### Data section:
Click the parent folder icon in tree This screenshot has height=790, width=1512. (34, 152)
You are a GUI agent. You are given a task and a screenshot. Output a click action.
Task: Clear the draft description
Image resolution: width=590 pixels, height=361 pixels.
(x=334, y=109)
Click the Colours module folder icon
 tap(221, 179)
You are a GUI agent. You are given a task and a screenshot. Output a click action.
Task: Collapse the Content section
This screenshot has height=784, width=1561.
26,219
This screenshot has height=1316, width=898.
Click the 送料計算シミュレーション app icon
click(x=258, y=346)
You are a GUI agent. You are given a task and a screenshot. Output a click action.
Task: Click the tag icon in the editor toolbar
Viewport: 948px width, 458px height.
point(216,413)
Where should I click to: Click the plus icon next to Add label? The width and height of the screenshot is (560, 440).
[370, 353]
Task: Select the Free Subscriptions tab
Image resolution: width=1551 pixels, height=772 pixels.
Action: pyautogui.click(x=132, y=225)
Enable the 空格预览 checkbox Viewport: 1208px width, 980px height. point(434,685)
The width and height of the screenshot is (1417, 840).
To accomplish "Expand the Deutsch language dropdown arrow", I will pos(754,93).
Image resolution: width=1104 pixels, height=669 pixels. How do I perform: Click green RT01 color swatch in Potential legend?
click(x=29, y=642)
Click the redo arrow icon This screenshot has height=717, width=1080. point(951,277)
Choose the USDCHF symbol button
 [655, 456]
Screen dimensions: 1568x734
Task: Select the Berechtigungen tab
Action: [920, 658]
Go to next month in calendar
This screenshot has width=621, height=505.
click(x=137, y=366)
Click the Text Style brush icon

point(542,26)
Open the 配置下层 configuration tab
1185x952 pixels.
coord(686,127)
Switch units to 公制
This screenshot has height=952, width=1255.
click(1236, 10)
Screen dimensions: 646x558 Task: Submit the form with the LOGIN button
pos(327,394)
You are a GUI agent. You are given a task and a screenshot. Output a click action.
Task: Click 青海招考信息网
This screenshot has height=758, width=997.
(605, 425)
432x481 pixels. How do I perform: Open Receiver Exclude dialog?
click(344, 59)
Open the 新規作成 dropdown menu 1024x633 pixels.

### Exercise instructions:
Recast the data above as a two-column Markdown table headed Row and Line. Give each nonblank line its own numbered row and omit the blank lines.

### Solution to this problem:
| Row | Line |
|---|---|
| 1 | Click the parent folder icon in tree This screenshot has height=790, width=1512. (34, 152) |
| 2 | You are a GUI agent. You are given a task and a screenshot. Output a click action. |
| 3 | Task: Clear the draft description |
| 4 | Image resolution: width=590 pixels, height=361 pixels. |
| 5 | (x=334, y=109) |
| 6 | Click the Colours module folder icon |
| 7 |  tap(221, 179) |
| 8 | You are a GUI agent. You are given a task and a screenshot. Output a click action. |
| 9 | Task: Collapse the Content section |
| 10 | This screenshot has height=784, width=1561. |
| 11 | 26,219 |
| 12 | This screenshot has height=1316, width=898. |
| 13 | Click the 送料計算シミュレーション app icon |
| 14 | click(x=258, y=346) |
| 15 | You are a GUI agent. You are given a task and a screenshot. Output a click action. |
| 16 | Task: Click the tag icon in the editor toolbar |
| 17 | Viewport: 948px width, 458px height. |
| 18 | point(216,413) |
| 19 | Where should I click to: Click the plus icon next to Add label? The width and height of the screenshot is (560, 440). |
| 20 | [370, 353] |
| 21 | Task: Select the Free Subscriptions tab |
| 22 | Image resolution: width=1551 pixels, height=772 pixels. |
| 23 | Action: pyautogui.click(x=132, y=225) |
| 24 | Enable the 空格预览 checkbox Viewport: 1208px width, 980px height. point(434,685) |
| 25 | The width and height of the screenshot is (1417, 840). |
| 26 | To accomplish "Expand the Deutsch language dropdown arrow", I will pos(754,93). |
| 27 | Image resolution: width=1104 pixels, height=669 pixels. How do I perform: Click green RT01 color swatch in Potential legend? |
| 28 | click(x=29, y=642) |
| 29 | Click the redo arrow icon This screenshot has height=717, width=1080. point(951,277) |
| 30 | Choose the USDCHF symbol button |
| 31 |  [655, 456] |
| 32 | Screen dimensions: 1568x734 |
| 33 | Task: Select the Berechtigungen tab |
| 34 | Action: [920, 658] |
| 35 | Go to next month in calendar |
| 36 | This screenshot has width=621, height=505. |
| 37 | click(x=137, y=366) |
| 38 | Click the Text Style brush icon |
| 39 | point(542,26) |
| 40 | Open the 配置下层 configuration tab |
| 41 | 1185x952 pixels. |
| 42 | coord(686,127) |
| 43 | Switch units to 公制 |
| 44 | This screenshot has height=952, width=1255. |
| 45 | click(1236, 10) |
| 46 | Screen dimensions: 646x558 Task: Submit the form with the LOGIN button |
| 47 | pos(327,394) |
| 48 | You are a GUI agent. You are given a task and a screenshot. Output a click action. |
| 49 | Task: Click 青海招考信息网 |
| 50 | This screenshot has height=758, width=997. |
| 51 | (605, 425) |
| 52 | 432x481 pixels. How do I perform: Open Receiver Exclude dialog? |
| 53 | click(344, 59) |
| 54 | Open the 新規作成 dropdown menu 1024x633 pixels. |